# [Task to carry out]
Leave out every picture, and return exactly the lines from the line containing "Click the Last Modified Time column header" through the end of the records below, both inclusive.

(Data extracted from a collection)
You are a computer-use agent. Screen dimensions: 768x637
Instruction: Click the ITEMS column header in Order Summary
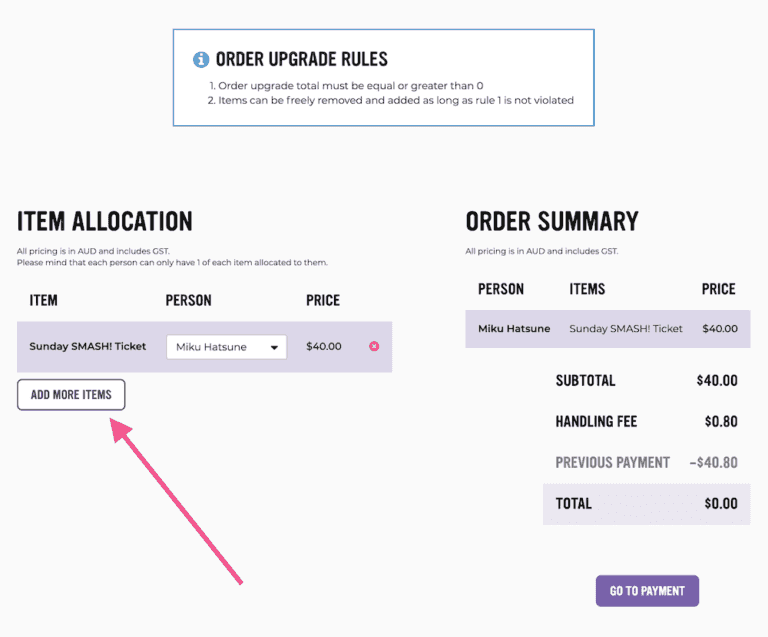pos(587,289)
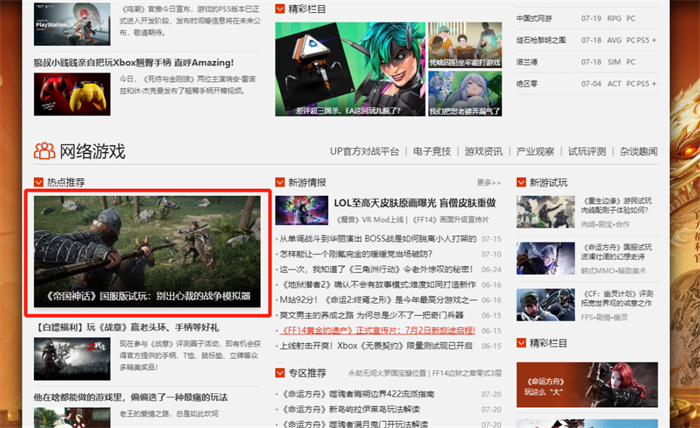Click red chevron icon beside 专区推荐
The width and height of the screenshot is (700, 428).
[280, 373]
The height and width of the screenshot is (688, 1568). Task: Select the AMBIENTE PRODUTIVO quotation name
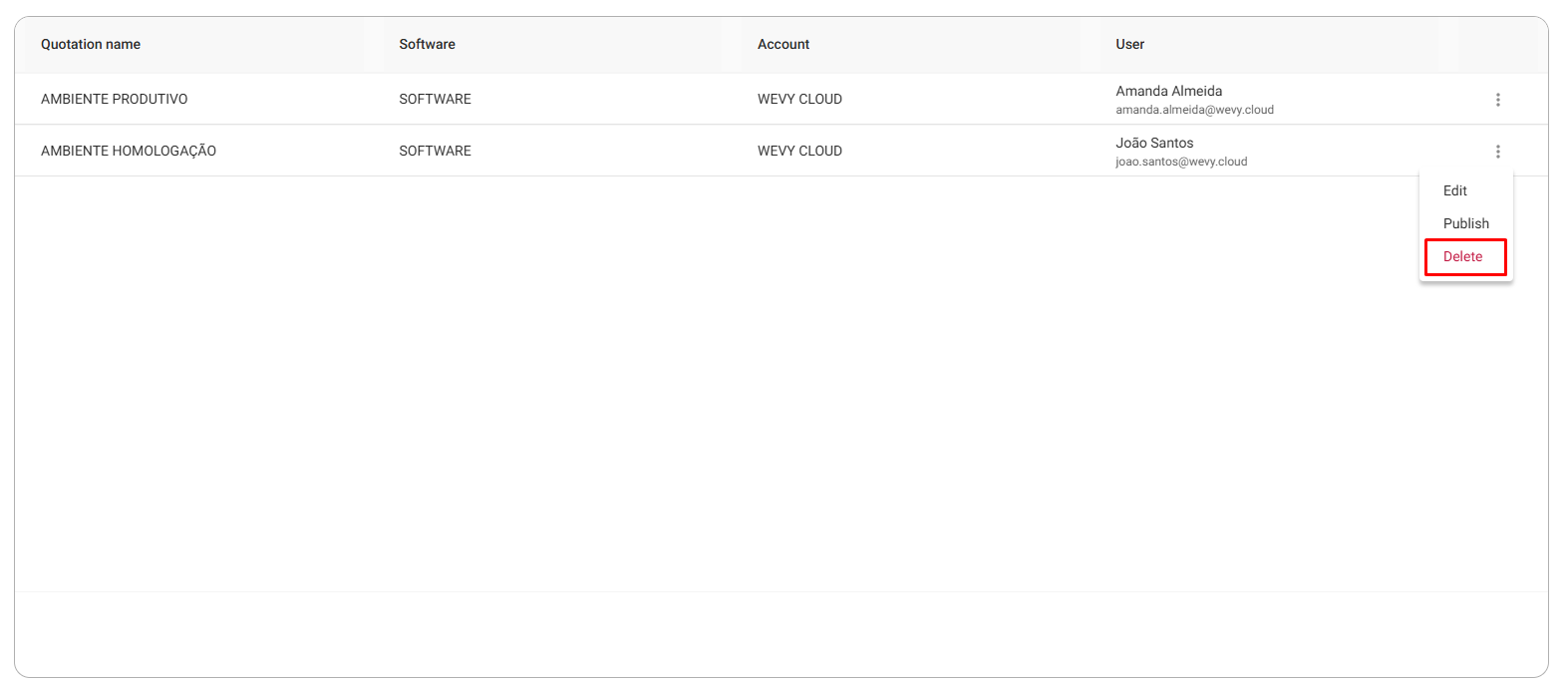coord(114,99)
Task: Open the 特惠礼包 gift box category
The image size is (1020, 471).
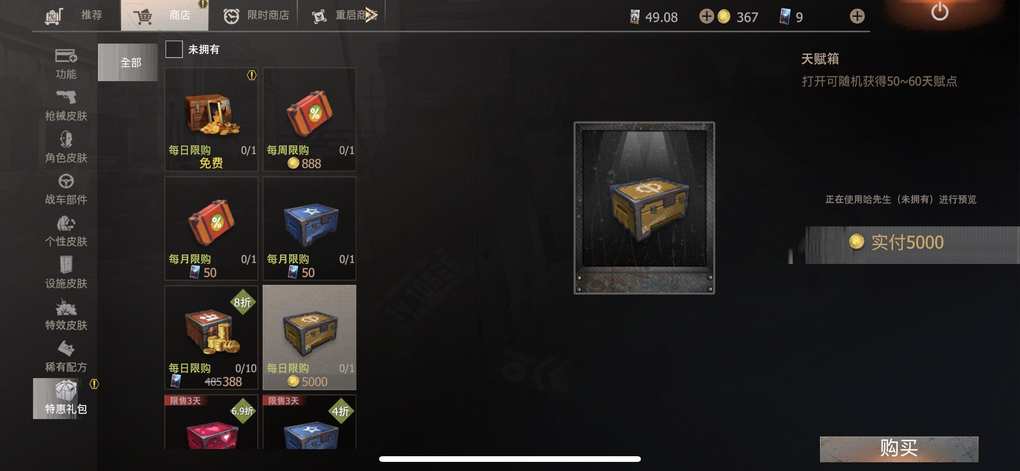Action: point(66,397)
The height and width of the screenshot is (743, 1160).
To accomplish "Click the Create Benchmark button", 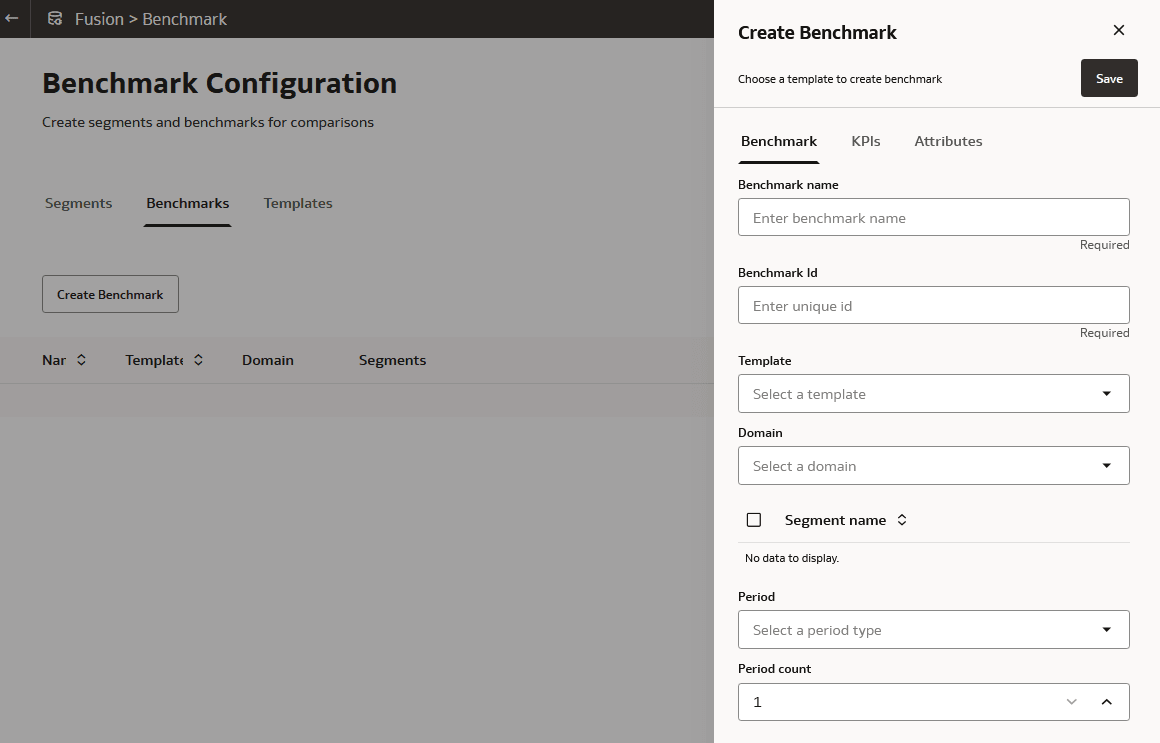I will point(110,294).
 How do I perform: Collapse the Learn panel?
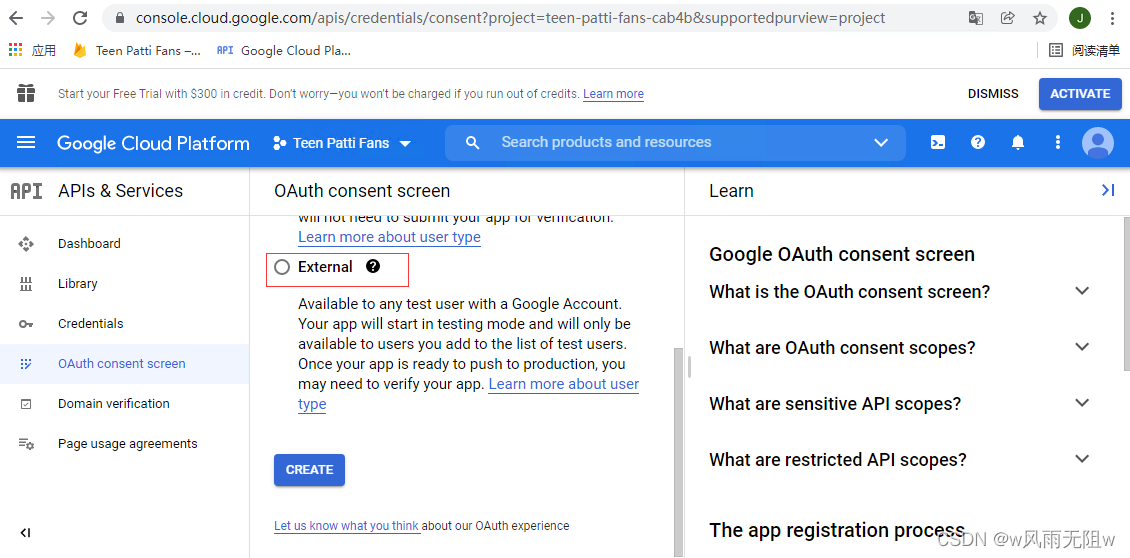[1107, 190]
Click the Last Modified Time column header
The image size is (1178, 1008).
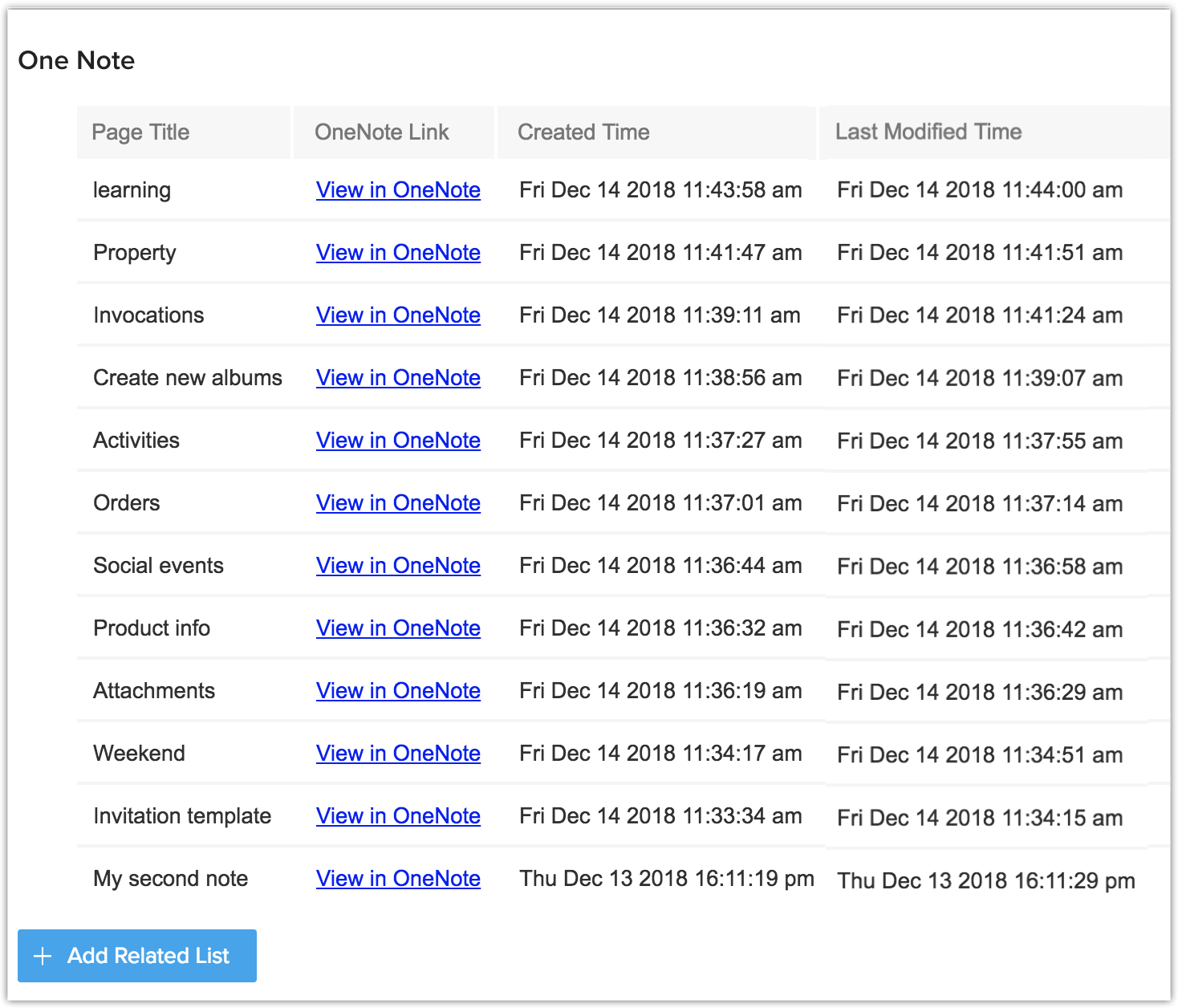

# [Answer below]
Click the Last Modified Time column header
The image size is (1178, 1008).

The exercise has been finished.